# [PROBLÈME À RÉSOUDRE]
Dans le texte sur les conséquences des fortes chaleurs, recopiez le passage qui commence aux mots « Agriculture : des » et s'arrête après « les usages agricoles. ».

# [TEXTE À LIRE]
· · · ·

Au moins 150.000 décès par an dans le monde.
A l'échelle de la planète, le nombre de décès directement liés au changement climatique est estimé à 150.000 selon une récente étude de la Banque de France. Ce chiffre est sans doute sous estimé en raison de la difficulté à classer les décès liés au réchauffement climatique. « Il y a des événements pour lesquels les effets sur la population sont directement visibles comme les accidents de voiture, le Covid. Pour les canicules, la classification des décès est plus difficile. En outre, le phénomène est très étendu sur le plan géographique. D'un point de vue économique, les canicules peuvent apparaitre comme moins coûteuses que des inondations ou des feux de forêt, pour lesquels les assurances donnent parfois un bilan chiffré des dégâts."» souligne Olivier Chanel.
Des pertes de productivité importantes
Outre les coûts économiques des conséquences sanitaires, ces périodes de fortes chaleurs ont des répercussions sur la productivité des travailleurs. Chaque année, des heures de travail seraient perdues en raison des fortes chaleurs. Evidemment, tous les pays du globe ne sont pas exposés de la même façon à ces pertes.
Dans un récent article publié dans la revue spécialisée Environmental Research Letters , plusieurs chercheurs ont estimé que le nombre d'heures perdues liées au chaleur humide s'élevaient à 650 milliards chaque année, soit un niveau supérieur à celles engendrées par la période de Covid. L'Inde et la Chine sont les deux pays les plus touchés par ce phénomène.
Agriculture : des baisses de rendement importantes, les éleveurs inquiets
L'agriculture a été percutée de plein fouet par tous ces épisodes d'intenses températures. La sécheresse et la succession de trois vagues de chaleur, directement imputées par le consensus scientifique au changement climatique, ont sévèrement fait chuter les débits des cours d'eau dans de nombreuses régions, multipliant les mesures de restriction d'eau, concernant parfois les usages agricoles.

· · · ·

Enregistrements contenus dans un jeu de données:
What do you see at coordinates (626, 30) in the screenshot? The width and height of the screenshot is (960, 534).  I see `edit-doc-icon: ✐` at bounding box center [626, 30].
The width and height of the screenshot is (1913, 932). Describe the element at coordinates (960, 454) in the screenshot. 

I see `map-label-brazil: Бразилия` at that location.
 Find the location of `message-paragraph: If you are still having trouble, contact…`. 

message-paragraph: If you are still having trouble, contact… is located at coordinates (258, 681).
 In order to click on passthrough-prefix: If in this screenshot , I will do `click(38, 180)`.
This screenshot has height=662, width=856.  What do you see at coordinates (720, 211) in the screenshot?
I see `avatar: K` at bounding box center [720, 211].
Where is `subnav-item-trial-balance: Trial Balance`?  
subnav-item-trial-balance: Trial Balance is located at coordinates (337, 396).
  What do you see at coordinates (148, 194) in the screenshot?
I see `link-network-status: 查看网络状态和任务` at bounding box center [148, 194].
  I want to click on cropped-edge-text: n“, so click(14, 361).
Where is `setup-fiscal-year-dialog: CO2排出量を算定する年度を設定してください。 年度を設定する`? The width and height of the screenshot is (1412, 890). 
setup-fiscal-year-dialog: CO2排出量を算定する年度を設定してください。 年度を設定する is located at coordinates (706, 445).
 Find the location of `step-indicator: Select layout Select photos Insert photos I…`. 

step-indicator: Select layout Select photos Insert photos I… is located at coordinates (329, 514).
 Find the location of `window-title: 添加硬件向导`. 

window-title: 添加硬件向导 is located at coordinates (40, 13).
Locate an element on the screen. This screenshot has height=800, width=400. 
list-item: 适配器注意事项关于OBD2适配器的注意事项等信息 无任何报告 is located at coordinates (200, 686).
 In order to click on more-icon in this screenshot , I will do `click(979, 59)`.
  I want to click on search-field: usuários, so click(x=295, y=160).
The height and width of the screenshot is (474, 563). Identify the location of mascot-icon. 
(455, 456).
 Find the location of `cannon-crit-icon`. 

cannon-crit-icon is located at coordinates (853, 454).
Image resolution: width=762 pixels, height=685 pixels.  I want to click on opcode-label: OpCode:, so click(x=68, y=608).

· · · ·

# [ZONE DE RÉPONSE]
Agriculture : des baisses de rendement importantes, les éleveurs inquiets
L'agriculture a été percutée de plein fouet par tous ces épisodes d'intenses températures. La sécheresse et la succession de trois vagues de chaleur, directement imputées par le consensus scientifique au changement climatique, ont sévèrement fait chuter les débits des cours d'eau dans de nombreuses régions, multipliant les mesures de restriction d'eau, concernant parfois les usages agricoles.